Badanie rosyjskich wpływów w Polsce. Andrzej Duda wetuje ustawę

16 sie 2024
Dlaczego Andrzej Duda zawetował ustawę

W uzasadnieniu swojej decyzji prezydent Andrzej Duda zakwestionował m.in. wspomniany art. 5, uznający za nieważne wszelkie czynności prawne i działania podjęte przez Komisję i jej członków. Jak czytamy w motywach weta, "przepis ten budzi zasadnicze zastrzeżenia konstytucyjne, ponieważ zakres jego zastosowania jest niejasny, przez co godzi on w wywodzoną z art. 2 Konstytucji zasadę dostatecznej określoności prawa, z której można wyprowadzić nakaz stanowienia norm jasnych, zrozumiałych dla adresatów (...)".

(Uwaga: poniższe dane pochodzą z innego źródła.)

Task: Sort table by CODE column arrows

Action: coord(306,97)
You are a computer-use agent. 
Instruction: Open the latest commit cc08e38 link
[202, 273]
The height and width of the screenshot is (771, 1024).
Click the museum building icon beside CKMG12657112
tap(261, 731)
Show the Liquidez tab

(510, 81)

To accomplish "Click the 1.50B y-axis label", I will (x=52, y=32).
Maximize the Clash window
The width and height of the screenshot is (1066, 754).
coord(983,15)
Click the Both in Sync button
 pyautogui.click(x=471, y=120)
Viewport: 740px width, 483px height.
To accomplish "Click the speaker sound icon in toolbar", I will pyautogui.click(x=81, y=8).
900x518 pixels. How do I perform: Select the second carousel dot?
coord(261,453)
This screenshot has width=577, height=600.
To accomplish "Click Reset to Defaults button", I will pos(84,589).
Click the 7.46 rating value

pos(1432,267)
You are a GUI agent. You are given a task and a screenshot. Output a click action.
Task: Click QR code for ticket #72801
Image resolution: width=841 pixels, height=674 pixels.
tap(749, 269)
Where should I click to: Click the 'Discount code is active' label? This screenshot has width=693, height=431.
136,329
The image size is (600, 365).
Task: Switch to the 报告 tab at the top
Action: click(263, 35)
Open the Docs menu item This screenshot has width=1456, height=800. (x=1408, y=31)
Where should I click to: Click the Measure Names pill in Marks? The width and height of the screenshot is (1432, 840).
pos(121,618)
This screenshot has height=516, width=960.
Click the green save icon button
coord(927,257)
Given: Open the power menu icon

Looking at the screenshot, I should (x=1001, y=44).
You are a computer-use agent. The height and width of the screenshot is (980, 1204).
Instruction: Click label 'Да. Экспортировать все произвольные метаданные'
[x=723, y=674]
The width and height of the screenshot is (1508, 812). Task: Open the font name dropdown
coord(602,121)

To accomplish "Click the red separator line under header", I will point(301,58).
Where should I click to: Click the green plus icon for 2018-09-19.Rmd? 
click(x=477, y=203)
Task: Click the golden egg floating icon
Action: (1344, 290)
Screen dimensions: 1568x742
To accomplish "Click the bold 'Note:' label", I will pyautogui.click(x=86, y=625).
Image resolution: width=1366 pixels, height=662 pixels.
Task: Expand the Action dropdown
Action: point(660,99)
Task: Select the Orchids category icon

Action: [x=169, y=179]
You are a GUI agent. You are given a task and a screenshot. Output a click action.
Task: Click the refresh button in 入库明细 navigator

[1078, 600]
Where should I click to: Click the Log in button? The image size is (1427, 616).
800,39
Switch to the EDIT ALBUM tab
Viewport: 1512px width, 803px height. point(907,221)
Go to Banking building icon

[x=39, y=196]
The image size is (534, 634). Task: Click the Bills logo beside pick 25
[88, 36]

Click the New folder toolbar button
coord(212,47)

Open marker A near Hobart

Przypomnijmy, iż od dwóch miesięcy działa nowa ekspercka komisja ds. zbadania wpływów rosyjskich i białoruskich, którą powołał do życia premier Donald Tusk. Komisja działa przy KPRM, a na jej czele stoi szef Służby Kontrwywiadu Wojskowego gen. Jarosław Stróżyk. Liczy ona 11 osób, a w jej skład wchodzi m.in. prof. Irena Lipowicz, była rzecznik praw obywatelskich czy były szef biura NATO w Moskwie ambasador Tomasza Chłoń. Komisja zajmuje się okresem 20 lat — 2004–2024.

Przy okazji weta do działania nowej komisji odniósł się prezydent Andrzej Duda. Zwrócił uwagę, że komisja ta została powołana na mocy zarządzenia premiera, który nie stanowi aktu prawa powszechnie obowiązującego. Nie może stanowić więc podstawy wydawania decyzji wobec obywateli, osób prawnych oraz innych podmiotów.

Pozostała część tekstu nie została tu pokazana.